Oshun—West African goddess of fertility, sexuality, represents the feminine

The Women

  • Fela— Married to Imo
  • Mati—Fela's daughter
  • Concha—Mati's daughter, gifted healer
  • Elena—Concha's daughter
  • Carisa—Elena's daughter


  • May, 2010
    Holding Pens


    As the week went by, Fela's hope of rescue dulled to a dim glimmer. Each evening she endured the selection process when the beasts helped themselves to woman after woman. On the second day, Fela's heart had frozen in terror when the man inspecting the women jerked her out of the group and dragged her towards the bushes. She fought him, biting and kicking until his fist smashed into the side of her head. Her vision blurred and she was unable to stand upright. She felt his hands grab for her and she knew her fate would be that of the other women that had been dragged into the bushes.

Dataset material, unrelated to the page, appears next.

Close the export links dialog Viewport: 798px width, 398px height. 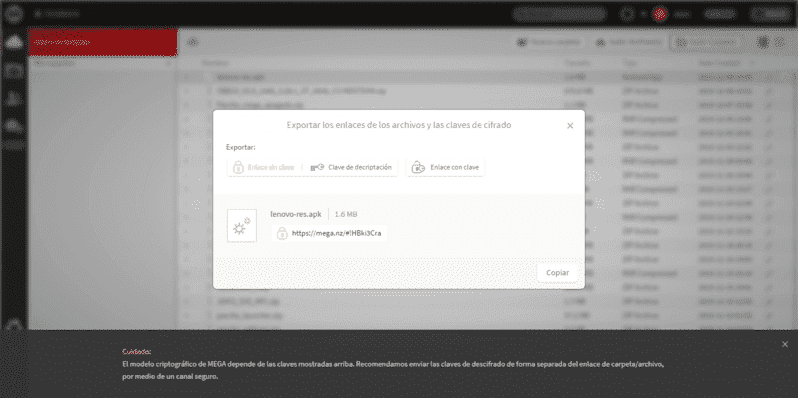coord(570,126)
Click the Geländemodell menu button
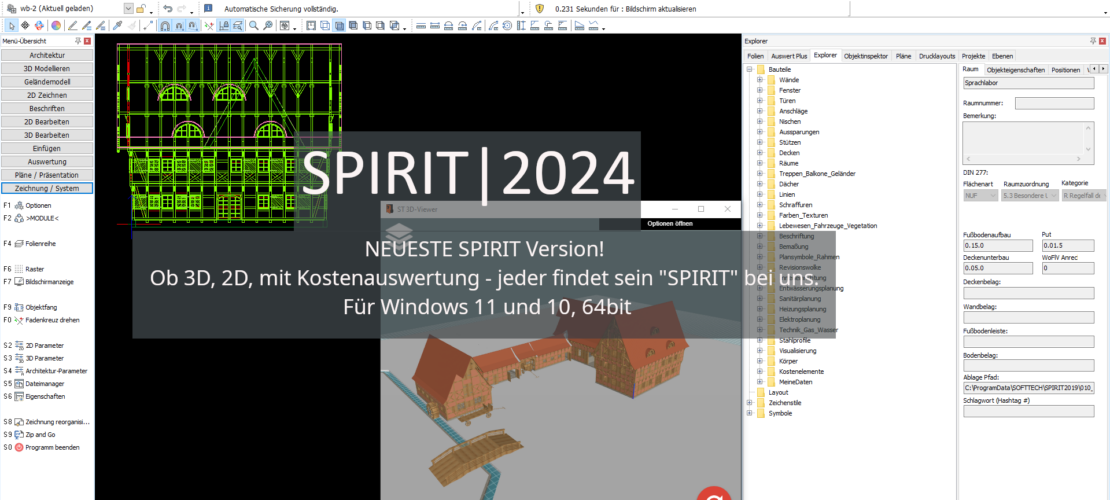This screenshot has height=500, width=1110. (47, 81)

    The stone! How could she protect it? Where could she hide it? She was terrified. She felt the rough hands ripping at her cloth but before he could drag her to her feet, a shot filled the air. Another guard had set off his weapon. Suddenly, the white ones stopped what they were doing and listened. As one of them ran into the trail and jabbered excitedly, Fela took the opportunity to reach down and remove the stone. She quickly pushed it into the matted bush of her hair.

    Now that the stone was safe, Fela focused on her surroundings again. For the first time since they had attacked the village the white men looked scared. One of them, one of the ones who had helped himself to a woman, staggered out of the bushes, head bashed, a spear wound deep in his chest. The woman he had been tormenting was nowhere to be seen. Within seconds several of the white ones paired up and ran after her, weapons in hand.

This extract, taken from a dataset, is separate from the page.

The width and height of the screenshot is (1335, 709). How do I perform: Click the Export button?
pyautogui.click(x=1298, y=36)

    For her part, Fela was relieved. She had been saved from the attack that surely would have followed. She knew that sooner or later, the assault would come. She braced herself against it as much as she could within her own mind. Terrified as she was of these men, she was even more afraid of losing the stone. She had done all she could to protect it and for now, at least, it was out of danger. The last thing Imo had entrusted to her...

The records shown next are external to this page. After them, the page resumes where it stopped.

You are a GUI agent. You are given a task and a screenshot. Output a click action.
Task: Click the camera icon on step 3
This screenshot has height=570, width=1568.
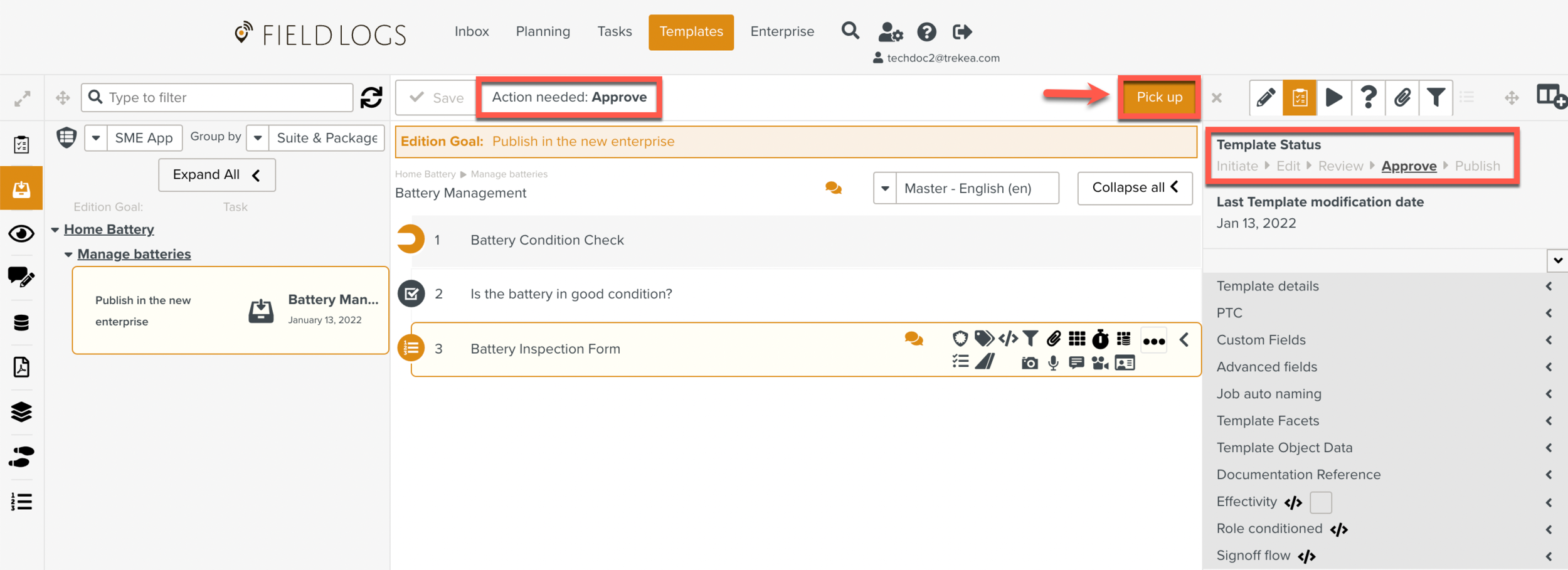point(1029,363)
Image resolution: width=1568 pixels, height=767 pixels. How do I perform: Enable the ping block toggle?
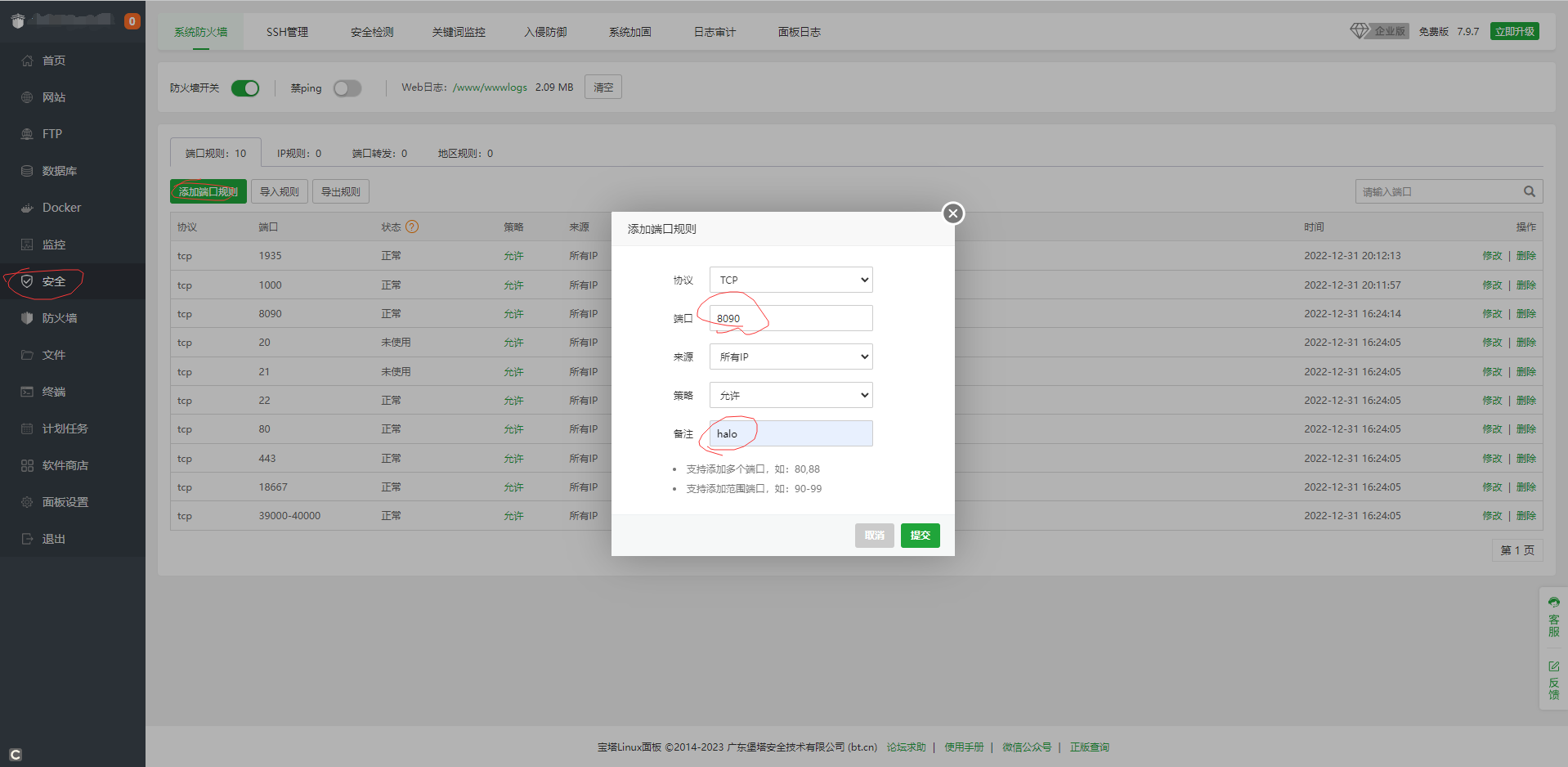tap(347, 88)
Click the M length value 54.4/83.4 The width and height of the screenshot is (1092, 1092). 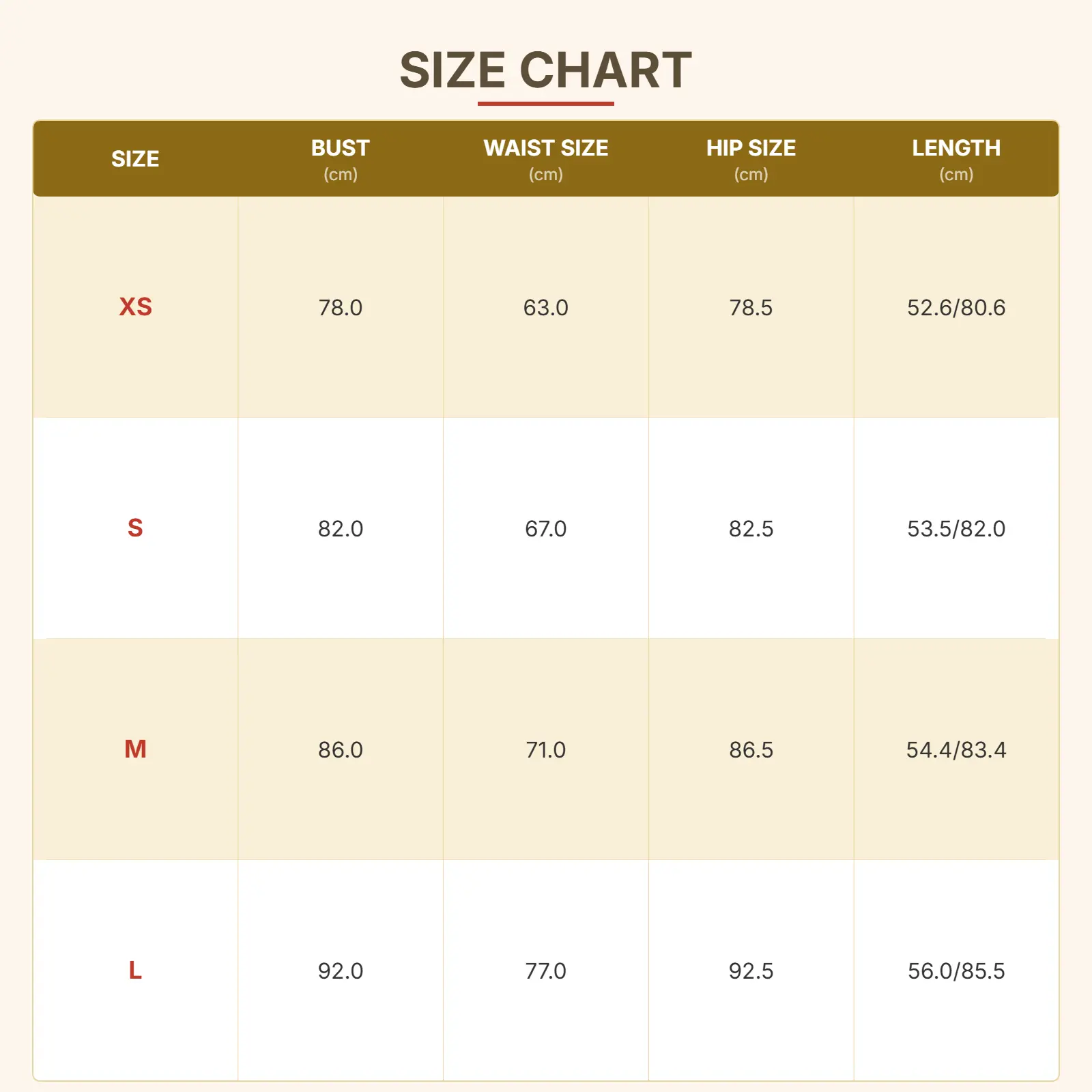956,750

    Imo! Their men must have come for them! The women held on to each other, feeding on the hope. The men left to guard them, secured the chains and stood alert, circling the women, focusing out from the group, weapons pointed nervously at the dense wall of trees. Only Cane kept his eyes on the women, a guard dog for his masters.

    There were more explosions and then silence. It seemed it took forever before the bushes near the trail moved and the white men returned. Two of them were missing and the ones who returned were covered in blood. They gathered together and talked their talk, making large gestures and little heated arguments in low voices.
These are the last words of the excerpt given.